Given these growing critiques of Ekmanian theories of universal basic emotions expressed through facial expressions, researchers at the organisation AI Nowhave concluded that, by extension, the digital emotion detection industry is ‘built on markedly shaky foundations…. There remains little to no evidence that these new affect-recognition products have any scientific validity’ (AI Now Institute, 2018, p. 50). Baesler, similarly, argues that the use of emotion detection software by the TSA was ‘unconfirmed by peer-reviewed research and untested in the field’ (Baesler, 2015, pp. 60–61), while holding significant potential for harm through misuse. In common with broader critiques of AI from critical algorithm studies (e.g., Eubanks, 2018; Lum & Isaac, 2016), machine learning methods involved in emotion recognition systems have been criticised for racial bias, based on their training data sets (Rhue, 2018). Indeed, Ekman’s work not only constructs ethnocentric emotional categories but also racial subject categories, for example in his creation, with Matsumoto, of the Japanese and Caucasian Facial Expressions of Emotion stimulus set of photos showing emotional expressions of archetypal ‘Japanese’ and ‘Caucasian’ subjects (Biehl et al., 1997; https://www/humintell.com), which continues to be used in psychology experiments. For all of these reasons, the increasingly widespread application of this technology has raised growing ethical and civil liberties concerns

'Automated Video Interviewing as the New Phrenology' by Ifeoma Ajunwa in (2022) 36 Berkeley Technology Law Journal 101 comments 

This Article deploys the new business practice of automated video interviewing as a case study to illuminate the limitations of traditional employment antidiscrimination laws. Employment antidiscrimination laws are inadequate to address unlawful discrimination attributable to emerging workplace technologies that gatekeep equal opportunity in employment. The Article shows how the practice of automated video interviewing is based on shaky or non-proven technological principles that disproportionately impact racial minorities. In this way, the practice of automated video interviewing is analogous to the pseudo-science of phrenology, which enabled societal and economic exclusion through the legitimization of eugenics and racist attitudes. After parsing the limitations of traditional anti-discrimination law to curtail emerging workplace technologies such as video interviewing, this Article argues that ex ante legal regulations, such as those derived from the late Professor Joel Reidenberg’s Lex Informatica framework, may be more effective than ex post remedies derived from the traditional employment antidiscrimination law regime. The Article argues that one major benefit of applying a Lex Informatica framework to video interviewing is developing legislation that considers the capabilities of the technology itself rather than how actors intend to use it. In the case of automated hiring, such an approach would mean actively using the Uniform Guideline on Employee Selection Procedures to govern the design of automated hiring systems. For example, the guidelines could dictate design features for the collection of personal information and treatment of content.

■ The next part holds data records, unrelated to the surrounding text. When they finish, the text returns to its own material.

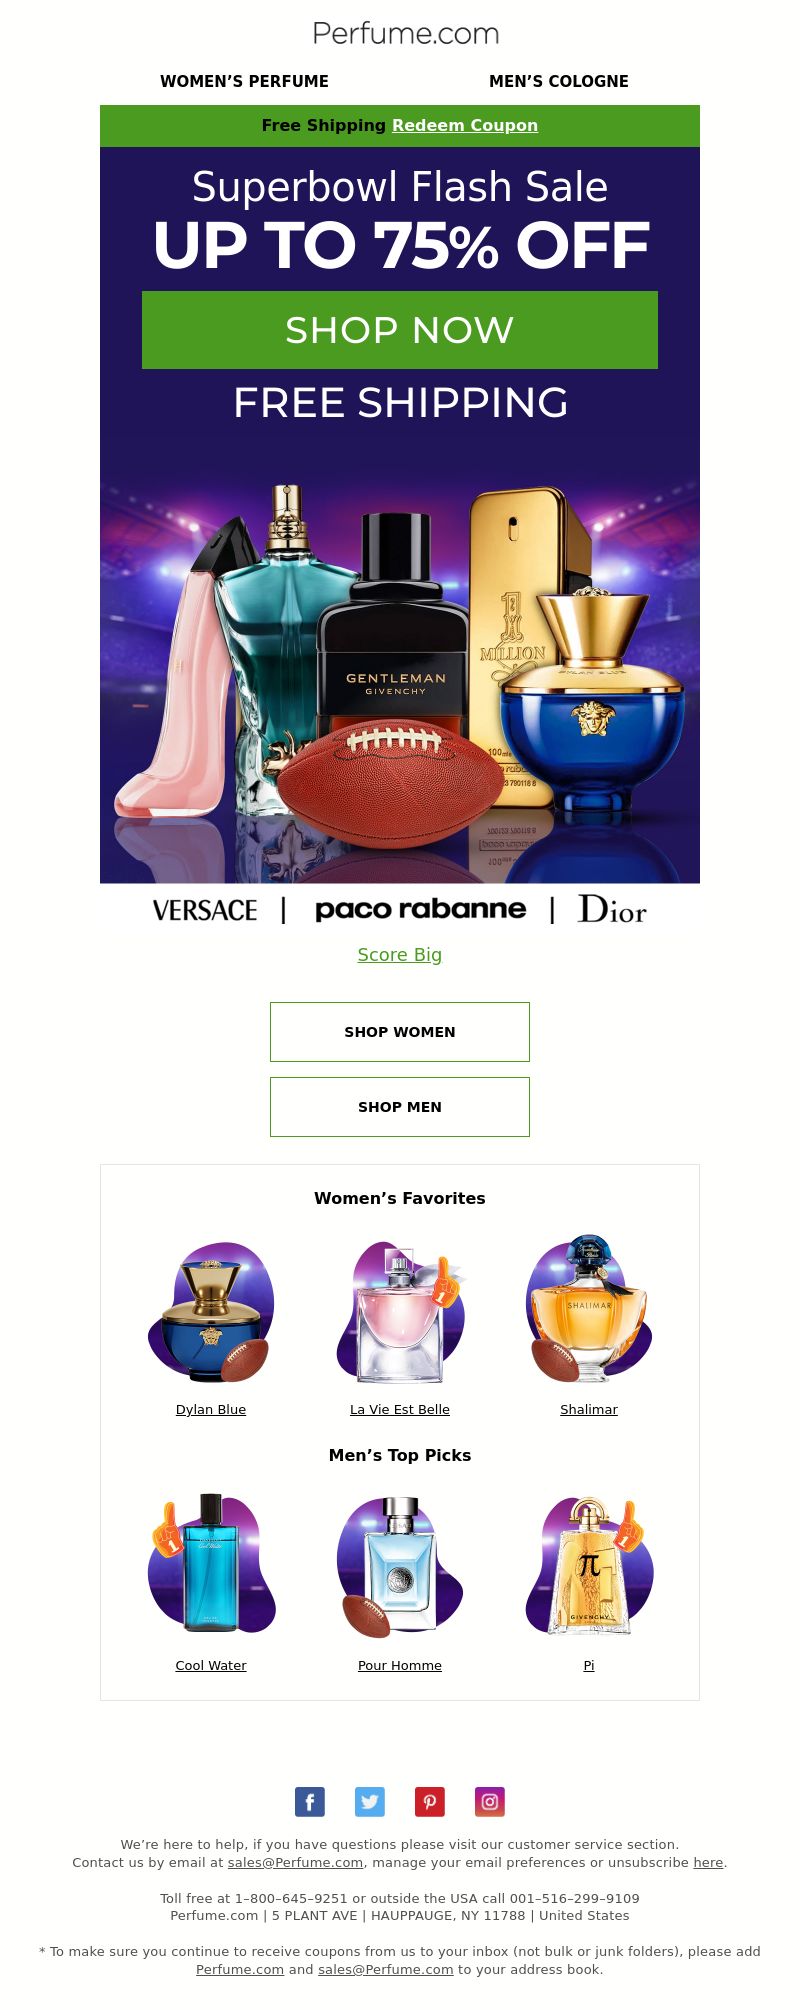Viewport: 800px width, 2010px height.
Task: Click the Shop Women button
Action: pyautogui.click(x=400, y=1032)
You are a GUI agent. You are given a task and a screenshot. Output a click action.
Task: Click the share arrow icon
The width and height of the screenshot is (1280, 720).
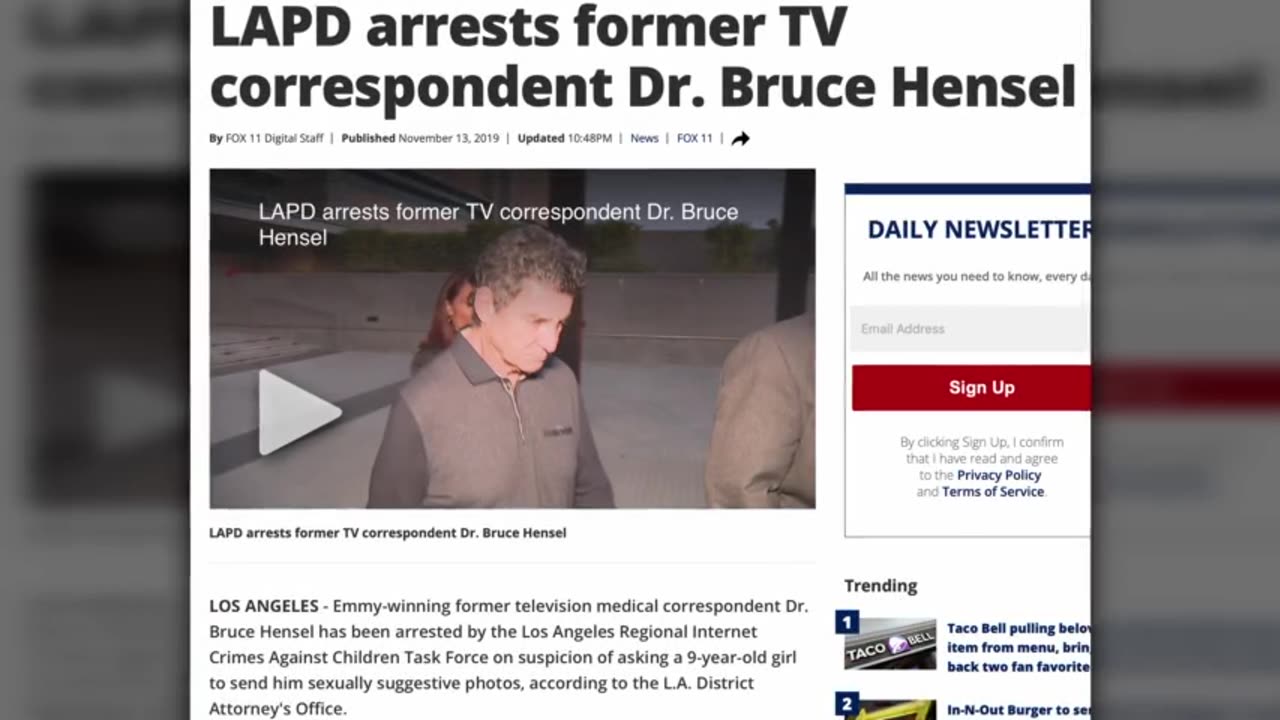point(740,139)
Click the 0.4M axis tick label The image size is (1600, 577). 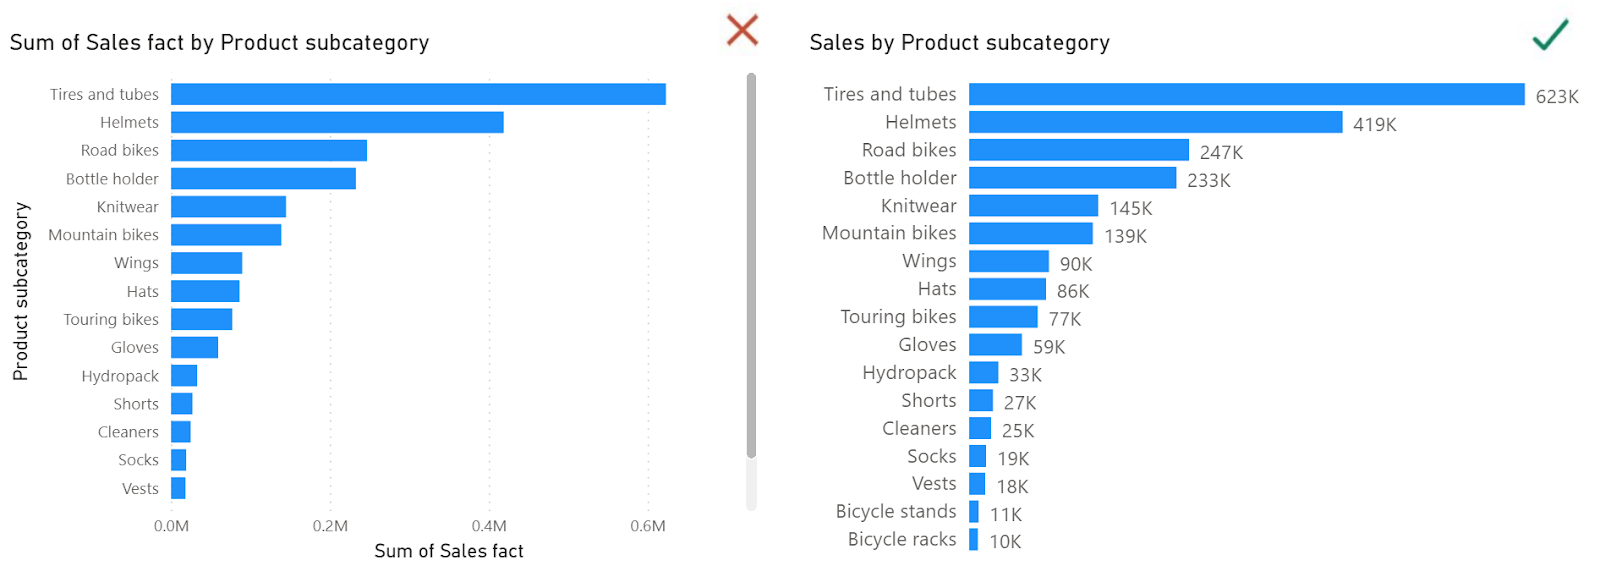[489, 526]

Other frameworks, such as Professor Pamela Samuelson’s “privacy as trade secrecy” approach could govern design features for how information from automated video interviewing systems may be transported and shared. Rather than reifying techno solutionism, a focus on the technological capabilities of automated decision-making systems offers the opportunity for regulation to start at inception, which in turn could affect the development and design of the technology. This is a preemptive approach that sets standards for how the technology will be used and is a more proactive legal approach than merely addressing the negative consequences of the technology after they have occurred.